Last spring, when we decided to pursue a “kinder, gentler” approach to fundraising, despite the inherent risk, it was our most successful pledge drive to date!  Please help WESU stand out as a unique public radio station with an equally unique fundraising model. Unless, of course, you prefer constant interruptions in programming from volunteers trying to convince you the station will die without your support. We prefer to gently remind listeners that we need their support and reach out directly to the listeners, friends, and family we know value the many facets of the service we provide.  2014 Promises to be an amazing year for WESU as we reflect upon 75 years of alternative news, public affairs, and community service. We’ve got a ton of great stuff in the works including special on air programming and live community events as well as virtual and physical exhibits exploring the rich legacy that is WESU. Your donation of any size will go a long way towards sustaining the service we provide and help us prepare for the future.  Donate online HERE.

 

When I am on the road, I often listen to WESU to catch up on news, hear interesting music, or just feel closer to campus. The student and community DJs make the programming happen year in and year out, but they depend on our donations. The happy tradition of adventurous radio continues at Wesleyan, but it does so because we support it. Please give during this holiday season!

WESU: Support College Radio at its Best

Station manager Ben Michael alerted me to WESU’s spring fund drive (you can give here) with the following announcement:

Just 10 years ago WESU was in disrepair. The institutional memory was shot and the studios, music libraries, and business records were in shambles. The station’s license was nearly lost. Fortunately a dedicated group of student and community volunteers worked hard with the Wesleyan University administration to develop a plan to get the station back on its feet.

Currently, WESU operates  24 hrs per day, seven days per week, and is supported by a volunteer staff of over 150 student and community volunteers, two part-time paid staffers, and one full-time general manager. WESU is supported by a partnership between Wesleyan University and listeners, organizations, and businesses throughout the Connecticut River Valley. As evidence of WESU’s transformation over the last decade, for the first time, WESU was crowned “The Best College Radio Station” in the 2013 Hartford Advocate’s Annual Readers’ Poll!

WESU receives no federal funding from the Corporation for Public Broadcasting or any other grant or foundation sources. WESU depends on listener support to cover roughly one third of its lean $120,000 annual budget. When other public radio stations around the country, including right here in Connecticut, have budgets so huge they can afford to pay their general managers more than twice WESU’s entire annual budget, WESU continues to grow and develop as a community service. With public affairs programming from NPR, Pacifica, local and independent sources in addition to a plethora of free-form music and community programming, WESU offers more perspectives than any other radio station in the region.

In addition to bringing listeners hard-to-access news, music, public affairs, art, and perspectives from across the world, WESU enables our local communities to inform, share, organize, educate, celebrate life, and connect with the world around them. Thanks to the growth in internet broadcasting, WESU now also serves thousands of listeners from around the globe each month. WESU has come a long way since a young student named Arch Doty built that first one-watt radio station in his Wesleyan University Clark Hall dorm room back in 1939.

____________________

§ PROBLEM A
In the listing, copy out the lines word for word, starting at the line containing "252x228 pixels. At" and ending after the line containing "point(13,75)".

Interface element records
____________________

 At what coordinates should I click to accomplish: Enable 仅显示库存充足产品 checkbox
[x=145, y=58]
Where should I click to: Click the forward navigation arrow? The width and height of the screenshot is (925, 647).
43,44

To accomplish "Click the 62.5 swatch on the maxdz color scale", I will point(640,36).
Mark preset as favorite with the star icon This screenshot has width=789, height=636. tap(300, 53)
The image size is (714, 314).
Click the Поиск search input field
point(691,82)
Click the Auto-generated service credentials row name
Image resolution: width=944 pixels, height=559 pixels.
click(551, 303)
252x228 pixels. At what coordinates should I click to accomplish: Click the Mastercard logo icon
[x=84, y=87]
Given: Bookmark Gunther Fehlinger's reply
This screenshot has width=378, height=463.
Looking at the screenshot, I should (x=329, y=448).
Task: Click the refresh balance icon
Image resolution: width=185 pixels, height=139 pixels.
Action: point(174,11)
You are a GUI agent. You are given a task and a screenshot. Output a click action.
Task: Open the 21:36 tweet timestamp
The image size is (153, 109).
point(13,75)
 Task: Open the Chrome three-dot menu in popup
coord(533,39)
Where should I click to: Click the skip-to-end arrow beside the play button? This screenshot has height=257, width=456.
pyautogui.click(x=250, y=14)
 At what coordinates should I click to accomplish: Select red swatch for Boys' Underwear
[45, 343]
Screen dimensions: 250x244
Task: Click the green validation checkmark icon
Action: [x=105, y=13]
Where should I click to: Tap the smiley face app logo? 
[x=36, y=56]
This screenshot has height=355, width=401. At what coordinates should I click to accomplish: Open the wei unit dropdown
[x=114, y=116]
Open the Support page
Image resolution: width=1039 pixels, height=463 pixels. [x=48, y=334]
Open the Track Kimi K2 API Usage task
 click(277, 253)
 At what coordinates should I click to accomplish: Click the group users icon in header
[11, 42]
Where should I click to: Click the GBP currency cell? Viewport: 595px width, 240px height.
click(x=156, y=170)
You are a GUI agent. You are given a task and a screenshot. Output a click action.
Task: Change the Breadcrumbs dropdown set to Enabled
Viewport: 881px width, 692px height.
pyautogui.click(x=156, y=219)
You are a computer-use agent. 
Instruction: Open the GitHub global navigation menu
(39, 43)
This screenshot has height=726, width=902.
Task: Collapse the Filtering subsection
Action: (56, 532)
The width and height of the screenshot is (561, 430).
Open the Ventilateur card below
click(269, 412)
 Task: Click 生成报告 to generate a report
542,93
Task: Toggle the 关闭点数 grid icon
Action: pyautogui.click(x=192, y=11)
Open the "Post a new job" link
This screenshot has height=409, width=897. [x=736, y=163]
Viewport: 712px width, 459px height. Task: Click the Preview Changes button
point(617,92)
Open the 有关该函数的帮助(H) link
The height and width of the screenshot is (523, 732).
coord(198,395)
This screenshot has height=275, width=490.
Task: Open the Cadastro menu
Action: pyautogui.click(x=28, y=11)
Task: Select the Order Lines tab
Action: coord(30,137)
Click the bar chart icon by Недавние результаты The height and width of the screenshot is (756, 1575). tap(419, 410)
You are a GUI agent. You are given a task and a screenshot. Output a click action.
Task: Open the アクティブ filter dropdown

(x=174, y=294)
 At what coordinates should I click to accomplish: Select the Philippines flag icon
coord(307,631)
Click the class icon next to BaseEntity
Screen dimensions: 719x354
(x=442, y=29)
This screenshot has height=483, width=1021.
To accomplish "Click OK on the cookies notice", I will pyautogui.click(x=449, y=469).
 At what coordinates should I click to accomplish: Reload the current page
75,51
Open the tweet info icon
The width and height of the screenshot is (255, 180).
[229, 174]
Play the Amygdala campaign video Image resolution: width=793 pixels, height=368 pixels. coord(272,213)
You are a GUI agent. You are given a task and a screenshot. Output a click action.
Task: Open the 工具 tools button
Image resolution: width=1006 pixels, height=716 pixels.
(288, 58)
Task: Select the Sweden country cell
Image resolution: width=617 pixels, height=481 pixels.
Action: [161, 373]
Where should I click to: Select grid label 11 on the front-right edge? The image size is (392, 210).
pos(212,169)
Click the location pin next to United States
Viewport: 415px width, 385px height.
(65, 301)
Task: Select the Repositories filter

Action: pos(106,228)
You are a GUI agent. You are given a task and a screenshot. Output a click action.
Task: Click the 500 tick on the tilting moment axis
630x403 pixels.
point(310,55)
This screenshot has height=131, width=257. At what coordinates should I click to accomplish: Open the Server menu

____________________

§ PROBLEM B
Write what comes next in the piece about WESU's fund drive, picking up after its final sentence.

§ EXERCISE RESPONSE A
252x228 pixels. At what coordinates should I click to accomplish: Click the Mastercard logo icon
[x=84, y=87]
Given: Bookmark Gunther Fehlinger's reply
This screenshot has width=378, height=463.
Looking at the screenshot, I should (x=329, y=448).
Task: Click the refresh balance icon
Image resolution: width=185 pixels, height=139 pixels.
Action: point(174,11)
You are a GUI agent. You are given a task and a screenshot. Output a click action.
Task: Open the 21:36 tweet timestamp
The image size is (153, 109).
point(13,75)

§ EXERCISE RESPONSE B
As an innovative listener-supported community radio station, WESU is constantly exploring new ground. This spring, WESU is taking another risk by exploring a kinder, gentler approach to fundraising in an effort to avoid disrupting the airwaves with another traditional on-air public radio pledge drive.  You can help prevent an over-the-top pledge drive from taking over the WESU airwaves by donating online at www.wesufm.org  or by sending a check to WESU Radio, 45 Broad St, 2nd fl, Middletown, CT 06457 . WESU is also asking supporters to help spread the word throughout their communities and social networks that reaching new donors is critical to sustaining WESU. Past donors will be receiving letters of appeal in the mail as well.

Community support during this drive specifically supports locally produced free-form radio created by student and community volunteers.  WESU offers a truly unique mix of public affairs and cultural programming that reflects the diversity of the communities we serve. With your support, WESU can further distinguish itself from the radio pack and avoid resorting to interrupting regular programming in order to continue doing what it does best!

Some Summer Works

Just after Wesleyan’s Commencement, professors Lori Gruen (Philosophy and FGSS) and Kari Weil (COL) hosted another group of scholars whose multi-week residency is sponsored by the Animal Studies Institute. This field has been taking off internationally, and Wesleyan has been recognized as a place where some of the most interesting scholarship is being produced. Lori and Kari have recently co-edited an issue of Hypatia, on the theme of “feminists encountering animals,” which is based on a conference they put together at Wes a few years ago. There has been an online forum responding to the journal here.

I learned today that Ellen Thomas, research professor of Earth and Environmental Studies at Wesleyan, has been awarded the Maurice Ewing Medal from the American Geophysical Union. Prof. Marty Gilmore wrote to let us know that the award recognizes “significant original contributions to the scientific understanding of the processes in the ocean; for the advancement of oceanographic engineering, technology, and instrumentation; and for outstanding service to the marine sciences.” Bravo!

Recently we went to Jacob’s Pillow, one of this country’s great modern dance venues, to see Hari Krishnan perform. Hari, a beloved Wes dance prof, gave one of the standout performances in From the Horse’s Mouth, a celebration of male dancers. The director of the Pillow expressed her admiration for the Wes dance tradition and for Pam Tatge’s efforts in presenting first-rate work all year long. Check out who the CFA has coming this month.

Speaking of performances, I was delighted to learn that recent graduate Samantha Joy Pearlman ’11 is bringing her great senior thesis show, Devotedly, Sincerely Yours: The Story of the USO to the Philadelphia Fringe Festival. I loved the performance I saw on campus, and I am betting the work just keeps getting better. You can help make that happen here.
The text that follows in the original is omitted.